550,000 black-clad Hongkongers march from Victoria Park to Admiralty in the 22nd handover anniversary, saying frustration with government who did not respond to demands for weeks (Photo by Jimmy Siu from Shutterstock).

by Jerome Taylor

Among the Hong Kong activists facing jail on Thursday is an octogenarian barrister dubbed the “Father of Democracy” who Beijing once asked to help draft the city’s mini-constitution and was often dismissed by younger activists for being too moderate.

In the broad spectrum of Hong Kong’s democracy advocates, 82-year-old Martin Lee would not be considered a firebrand.

For decades he has campaigned in vain to see democracy in Hong Kong but always advocated working alongside authorities in Beijing, even as they branded him a traitor.

He was critical of younger generations that favoured a more confrontational approach and remained a vocal opponent of political violence.

Now he faces up to five years in jail for helping to organise a huge, but peaceful, rally during the months of political unrest that convulsed Hong Kong in 2019.

“Finally I’ve become a defendant,” he quipped after his arrest last year.

“How do I feel? I’m very much relieved. For so many years, so many months, so many good youngsters were arrested and charged, while I was not arrested. I feel sorry about it.”

That a figure like Lee could be going to jail illustrates how the space for dissent has been all but squeezed out of Hong Kong, even for more moderate voices.

Son of a general

Lee’s career mirrors Hong Kong’s recent history and political pragmatism runs in his family.

His father Lee Yin-wo was a general in the Kuomintang forces that lost the Chinese civil war to Mao Zedong’s Communists.

Despite their differences, the general-turned-teacher remained in touch with top Communist party leaders, including Zhou Enlai.

The younger Lee was a typical product of Hong Kong’s local elite under colonial rule.

He studied law in Britain and flitted comfortably between English, Cantonese and Mandarin. When Hong Kong was convulsed by leftist riots in 1967 during the Cultural Revolution, Lee went to defend people charged with spearheading the unrest.

In the run-up to Hong Kong’s 1997 handover to China he was one of the lawyers picked by Beijing to draft the Basic Law.

That document grants Hong Kong certain freedoms and autonomy unseen on the authoritarian mainland under a model dubbed “one country, two systems”, including the eventual promise of universal suffrage.

Critics say Beijing’s has demolished that promise in recent years and Lee was among the first to sound the alarm over China’s assurances that Hong Kongers could keep their way of life.

After Beijing sent tanks to crush the Tiananmen Square student protests in 1989, Lee started criticising Beijing.

He was turfed out of the Basic Law committee and soon branded a traitor by state media.

‘Things will explode’

He went on to found the city’s first pro-democracy party and joined the post handover Beijing opposition after handover.
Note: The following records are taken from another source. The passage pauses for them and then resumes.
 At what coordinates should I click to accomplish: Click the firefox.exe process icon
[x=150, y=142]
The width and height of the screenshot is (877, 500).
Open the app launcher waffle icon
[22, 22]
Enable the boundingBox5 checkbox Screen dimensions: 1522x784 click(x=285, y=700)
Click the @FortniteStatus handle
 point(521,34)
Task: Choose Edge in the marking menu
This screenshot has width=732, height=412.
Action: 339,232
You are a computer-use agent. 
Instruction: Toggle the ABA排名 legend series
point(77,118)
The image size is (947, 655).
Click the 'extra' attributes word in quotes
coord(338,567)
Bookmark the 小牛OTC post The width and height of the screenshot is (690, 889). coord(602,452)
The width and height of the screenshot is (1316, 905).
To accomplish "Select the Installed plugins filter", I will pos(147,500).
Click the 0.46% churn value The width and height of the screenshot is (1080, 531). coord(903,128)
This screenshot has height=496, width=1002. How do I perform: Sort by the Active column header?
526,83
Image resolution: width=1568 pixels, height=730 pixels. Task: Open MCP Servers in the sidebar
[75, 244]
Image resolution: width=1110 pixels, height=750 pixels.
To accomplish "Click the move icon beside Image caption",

But he always maintained support for “one country, two systems” and the idea that Hong Kong was part of China.

After the handover, Britain’s Prince Charles wrote in a diary entry: “Thus we left Hong Kong to her fate and the hope that Martin Lee, the leader of the Democrats, would not be arrested.”

As opposition to Beijing’s rule among many Hong Kongers hardened, Lee was often criticised by those who felt his generation’s tactics had failed to achieve anything close to suffrage.

Student-led democracy protest erupted in 2014 and a new generation of firebrand activsts like Nathan Law and Joshua Wong came to the fore — a precursor to the even larger and sometimes violent rallies of 2019.

Lee was aware that his calls for a more patient approach had become less popular.

“I’m a public enemy from China’s point of view. And the kids don’t like me, either, because I am not agreeing with their objects,” he told the New York Times last year.

But he said he recognised why so many younger Hong Kongers were frustrated and accused Beijing of failing to live up to its own commitments.

“Now China doesn’t even want to follow the rules of its own book,” he told The Guardian last year as the city was blanketed by a sweeping new national security law.

“But if you continue to suppress people like this, things will explode.”

He remained defiant.

“Even if you jail me, kill me, I will still point out it’s their fault. Democracy will come to China one day.”